Suppose that $W_1$ and $W_2$ are both four-dimensional subspaces of a vector space $V$ of dimension seven. Explain why $W_1 \cap W_2 \neq \{0\}$.

Question

Suppose that $W_1$ and $W_2$ are both four-dimensional subspaces of a vector space $V$ of dimension seven. Explain why $W_1 \cap W_2 \neq \{0\}$.

Suppose $W_1\cap W_2 = \{0\}$, since $\dim(W_1+W_2)=\dim(W_1)+\dim(W_2)-\dim(W_1\cap W_2)$ and $\dim(W_1)=\dim(W_2)=4$, $\dim(V)=7$,

$$\dim(W_1+W_2)=\dim(W_1)+\dim(W_2)-\dim(\{0\})=4+4-0= 8 > \dim(V)=7$$ which does not make sense since both $W_1$, $W_2$ are subspaces of $V$. Therefore, $W_1 \cap W_2 \neq \{0\}$

This is how I solved it. Is it right?

Answer 1

Your proof is fine, but there's no need to use contradiction.

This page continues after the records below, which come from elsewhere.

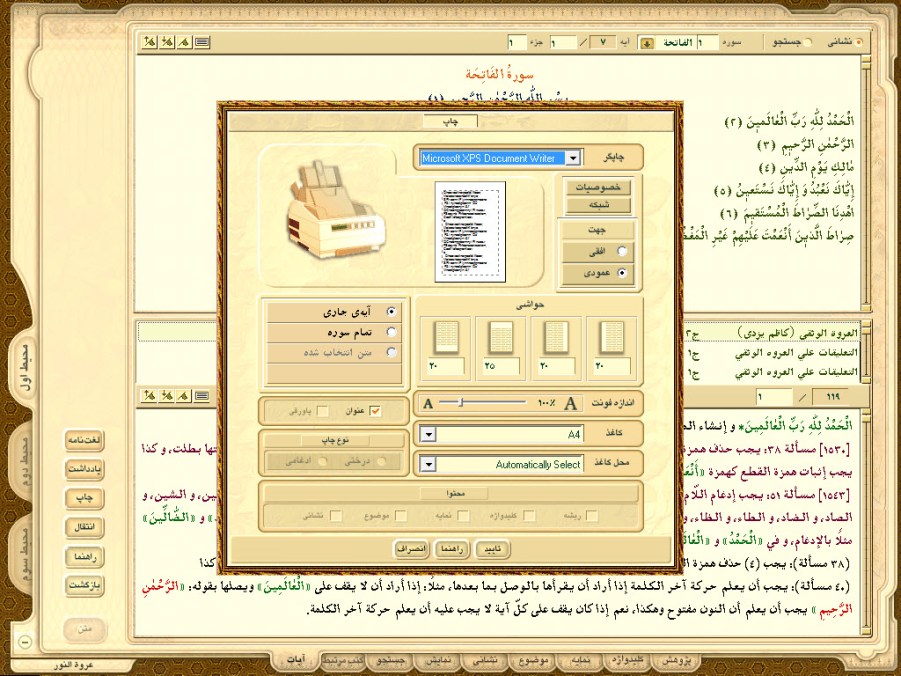Open the A4 paper size dropdown
The image size is (901, 676).
click(428, 435)
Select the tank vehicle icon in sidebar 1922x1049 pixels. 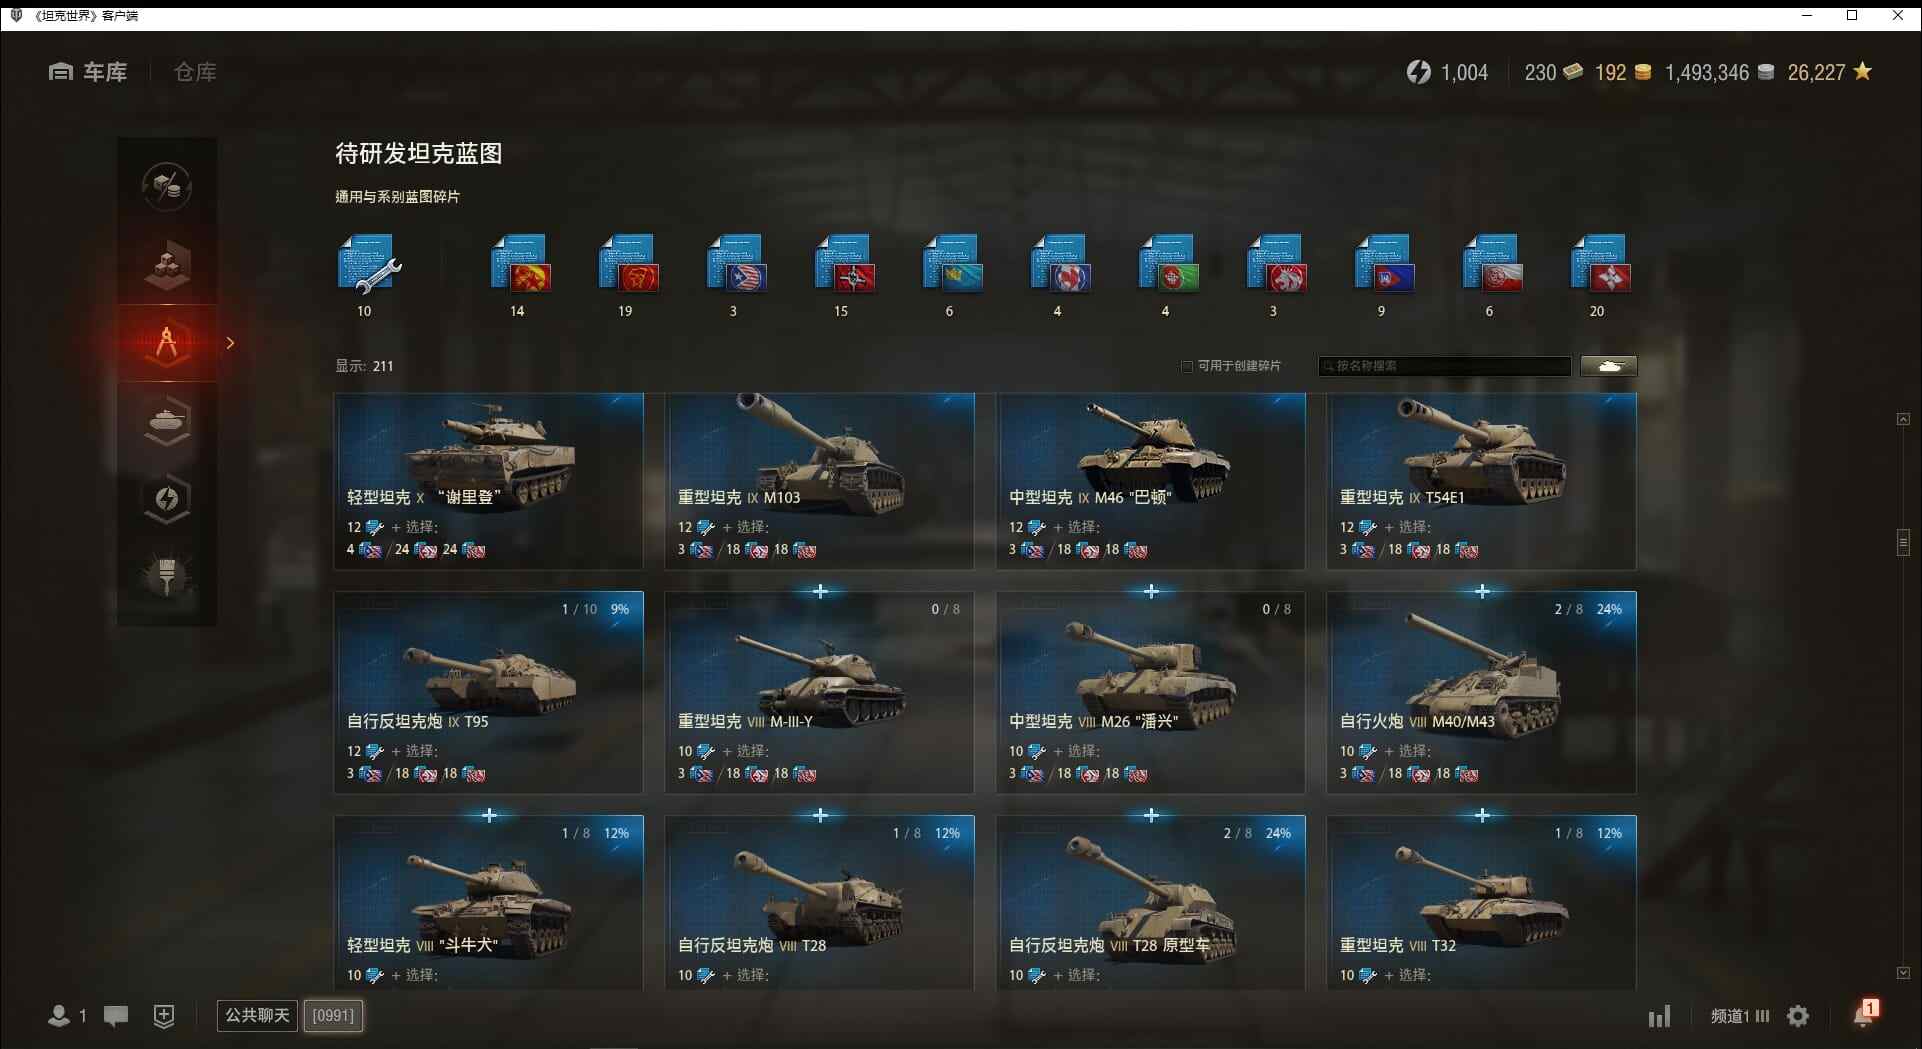(x=167, y=421)
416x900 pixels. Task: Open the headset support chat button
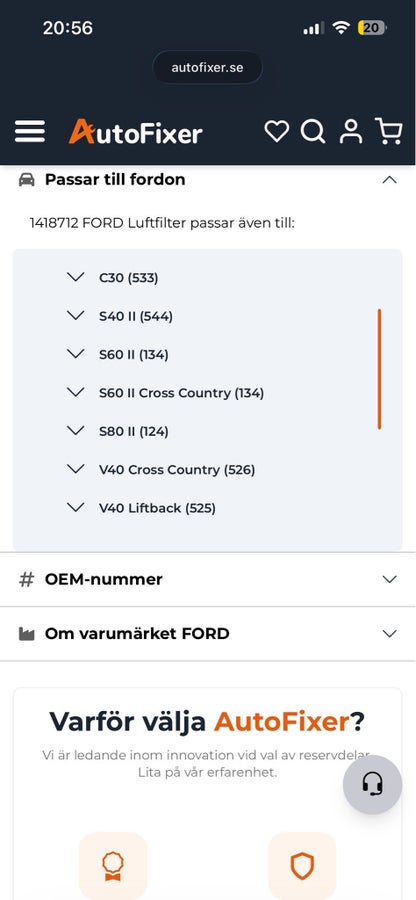(372, 784)
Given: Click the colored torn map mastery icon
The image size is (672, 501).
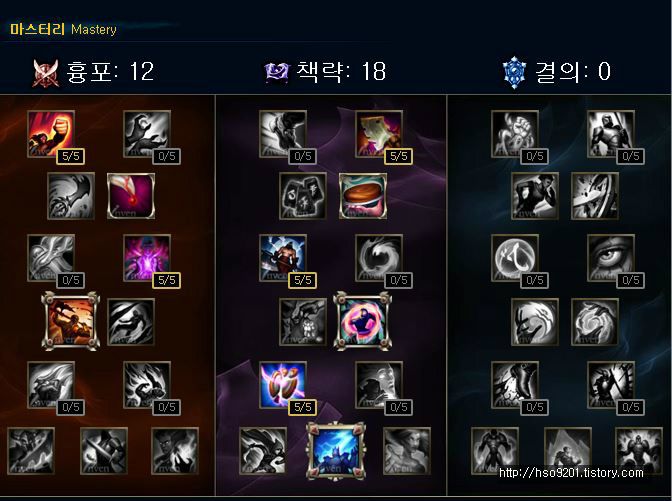Looking at the screenshot, I should 379,134.
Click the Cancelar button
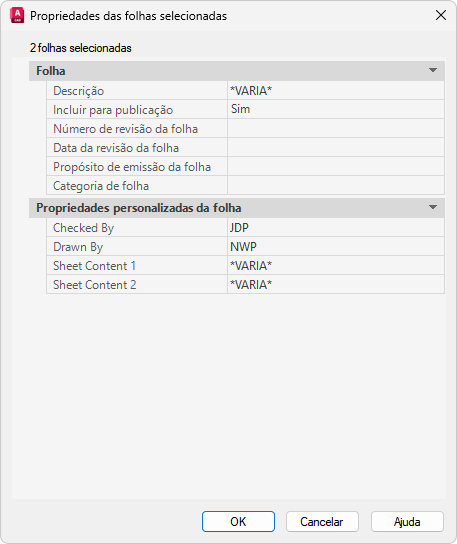 click(322, 521)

By Grassmann’s formula $$ 7=\dim V\ge\dim(W_1+W_2)=\dim W_1+\dim W_2-\dim(W_1\cap W_2)= 4+4-\dim(W_1\cap W_2) $$ Therefore $$ \dim(W_1\cap W_2)\ge 4+4-7=1 $$

Answer 2

Towards a contradiction, if $W_1\cap W_2=\{0\}$, then the subspace $W_1+W_2$ is in fact a direct sum. What is its dimension?